• _OBJECTIF_
Poursuivez le texte sur l'intelligence artificielle dans la gestion d'actifs à partir de sa dernière phrase.

++++ TEXTE SOURCE ++++

Intelligence artificielle et boîtes noires : quels enjeux pour la gestion d’actifs ?

Créé le

30.08.2018

-

Mis à jour le

14.09.2018

Une gestion déshumanisée et entretenue grâce à l'intelligence artificielle peut-elle s'imposer face à une gestion de convictions, qui constitue l'essence de l'industrie de gestion d'actifs ? Grâce à un panel d'experts représentant l'une et l'autre de ces deux visions, la conférence a mis en débat cette opposition inévitable à venir.

L’intelligence artificielle, communément appelée « IA », est un concept aujourd’hui absolument incontournable. Les récentes avancées technologiques ainsi que la fascination générale de la société placent l’IA au cœur des débats sur l’évolution proche de nos sociétés et des secteurs d’activité. C’est du point de vue de l’asset management que cette conférence s’est située afin d’étudier les enjeux et usages, actuels et à venir, de cette technologie. Les enjeux principaux auxquels toutes les économies devront faire face concernent la façon dont on peut en tirer profit, mais également les moyens permettant de ne pas se faire devancer par d’autres acteurs utilisant cette technologie.

++++ DONNÉES PRÉSENTÉES ++++

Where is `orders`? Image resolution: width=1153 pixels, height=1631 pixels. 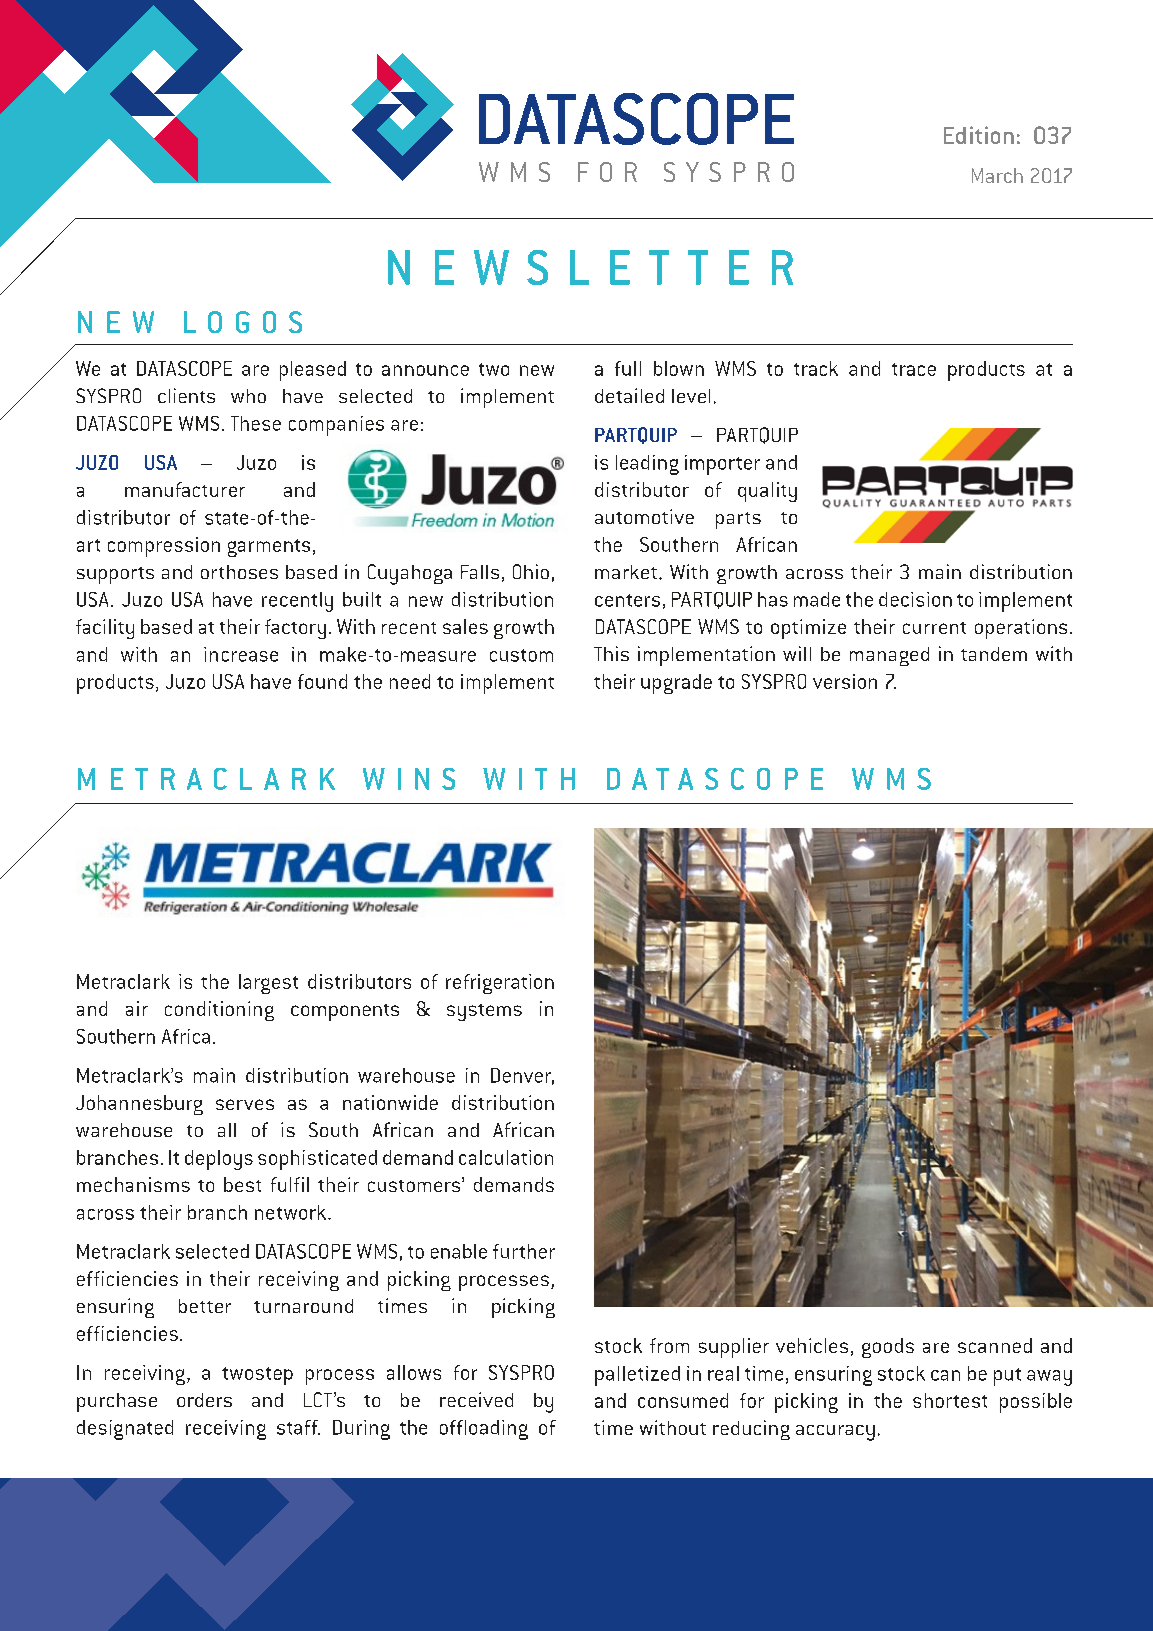
orders is located at coordinates (204, 1400).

++++

• _RÉPONSE À L'EXERCICE_
Définition et utilisations concrètes

Avant d’étudier les enjeux que soulève l’IA, il convient de lui trouver une définition. Il n’en existe malheureusement pas, ou, en tout cas, aucune définition légale. Premièrement, parce que l’IA regroupe plusieurs concepts distincts. On fait ainsi souvent référence à l’intelligence articifielle, à l’intelligence augmentée, aux technologies cognitives ou encore au machine learning. L’IA au sens large concerne ainsi plusieurs réalités hétérogènes. Selon Laurent Jaeger et François Jaussaud, acteurs majeurs sur le sujet au sein d’IBM en proposant la définition suivante : selon eux, l’IA est une technologie cognitive utilisant trois mécanismes clés, comprendre, raisonner et apprendre. Ils précisent également une distinction fondamentale entre « IA forte » et « IA faible ». La différence principale entre ces deux notions réside dans la conscience. L’IA forte n’est pour le moment qu’un doux rêve de romancier ou cinéaste nous présentant des machines conscientes façon Terminator. En effet, aujourd’hui, il existe uniquement une IA au sens « faible ». Cela veut dire qu’aucune machine ne s’approche des caractéristiques d’un humain, seuls certains éléments peuvent être reproduits. Une machine ne saurait être aujourd’hui indépendante de l’intelligence du programmeur.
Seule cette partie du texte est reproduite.